If the death alphabet wasn’t your thing then you might be lucky enough to own a copy of the "The New English tutor...to which is added Milk for Babes" featuring illustrated poems ‘On Judgement’ or 'On Hell'. The book even included extra bonus illustrations of a naked Pope with each of his body parts marked as a vice. These were some of the first info graphics of their day. It’s no wonder that most affluent children were reading by the age of 4.
Discipline: Forget the time outs
Children were not given much credit to behave like little angels because it was believed that most of them were inherently evil.
“Nature has given small children as a special gift the ability to imitate; but the urge to imitate evil is considerable stronger that the urge to imitate the good.” (2)
The solution to keep them on a godly path was simple. Whack em' silly! In 16th century Cambridge, most schoolmasters would not be caught dead without their hymn book and birch rod. Teachers also had a funny way of warming up for the school year. Often, a poor boy was brought in from the village so that the teacher could beat him to prove that he was ready to handle his real students. Other 16th century forms of punishment included boxing the boy’s ears, forcing them to kneel on sharp wood, or the perennial favorite of wearing a fool’s cap.
Yet although beatings and humiliation were common, many schoolmasters rebelled against the stereotypical monster out of a Dickens novel. Many 16th century scholars believed that gentle admonishing was more effective than the rod. In The Education of young Gentlewomen, the author recommended that discipline be done with, ‘mildness than with vigour’ and further labeled beatings as “beastly.”
The royal whipping boy
But what if you were lucky enough to be royalty? Were you still punished with the rod? In 17th century England, a tutor was never allowed to spank a royal derriere because royalty was anointed by god and therefore could not be touched by mere mortals. Instead tutors had to find a substitute bottom to take the licks. Enter the whipping boy, an occupation long forgotten although the term still survives today. The whipping boy’s main job was to sit next to the royal pupil and take a few thumps every time the royal prince or king screwed up. Close friend and whipping boy, Will Murray got a beat down every time Charles I messed up his lessons. Sometimes whipping boys were even used by grown men. Henry IV’s ambassadors, D’Ossat and Du Perron served as his whipping boys when he adjured his Catholic faith. D’Ossat and Du Perron were forced to kneel before pope Clement VIII and be beaten over the shoulders with a switch in lieu of their king. But don’t feel too bad for the whipping boys because they often landed in cushiony jobs. Will Murray later became the Earl of Dysart. (1) D’Ossat and Du Perron later became cardinals.
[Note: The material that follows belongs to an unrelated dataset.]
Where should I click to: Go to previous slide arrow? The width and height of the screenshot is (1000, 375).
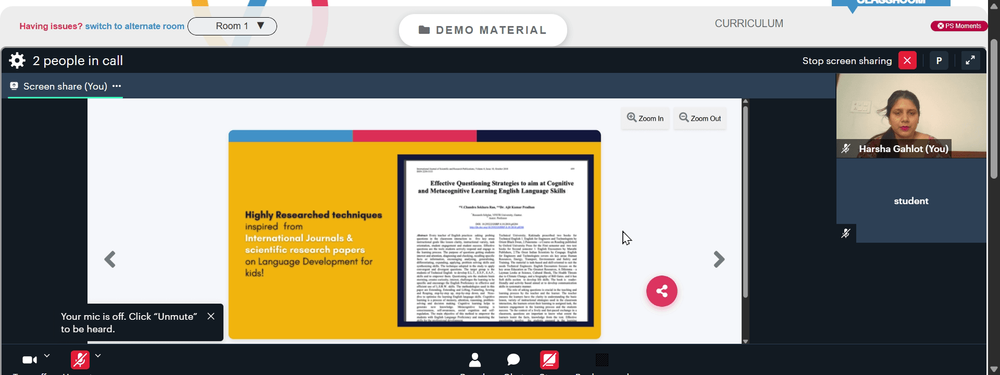coord(110,259)
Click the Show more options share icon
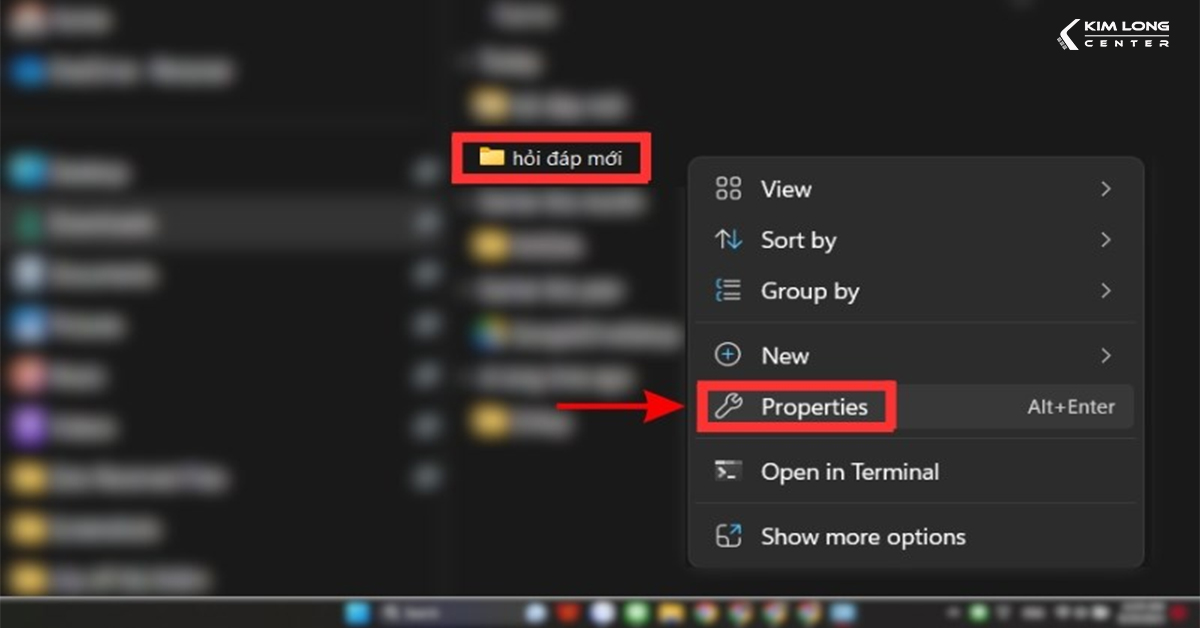This screenshot has width=1200, height=628. click(x=729, y=536)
So if your kids come home from school today complaining about homework and boring history (gasp!) remind them that at least they don't have to look at naked pictures of the pope all day or wear a fool's cap when they get an answer wrong.
(1) Charlton, p. 192
(2) Charlton, p. 101
(3) 'Parishes: Petersham', A History of the County of Surrey: Volume 3 (1911), pp. 525-532.
Sources and Further Reading:
Charlton, Kenneth. Women, religion and education in early modern England, Routledge, 1999.
Robinson, Tony, The Worst Children's Job in History, Macmillian Children's Book, 2004.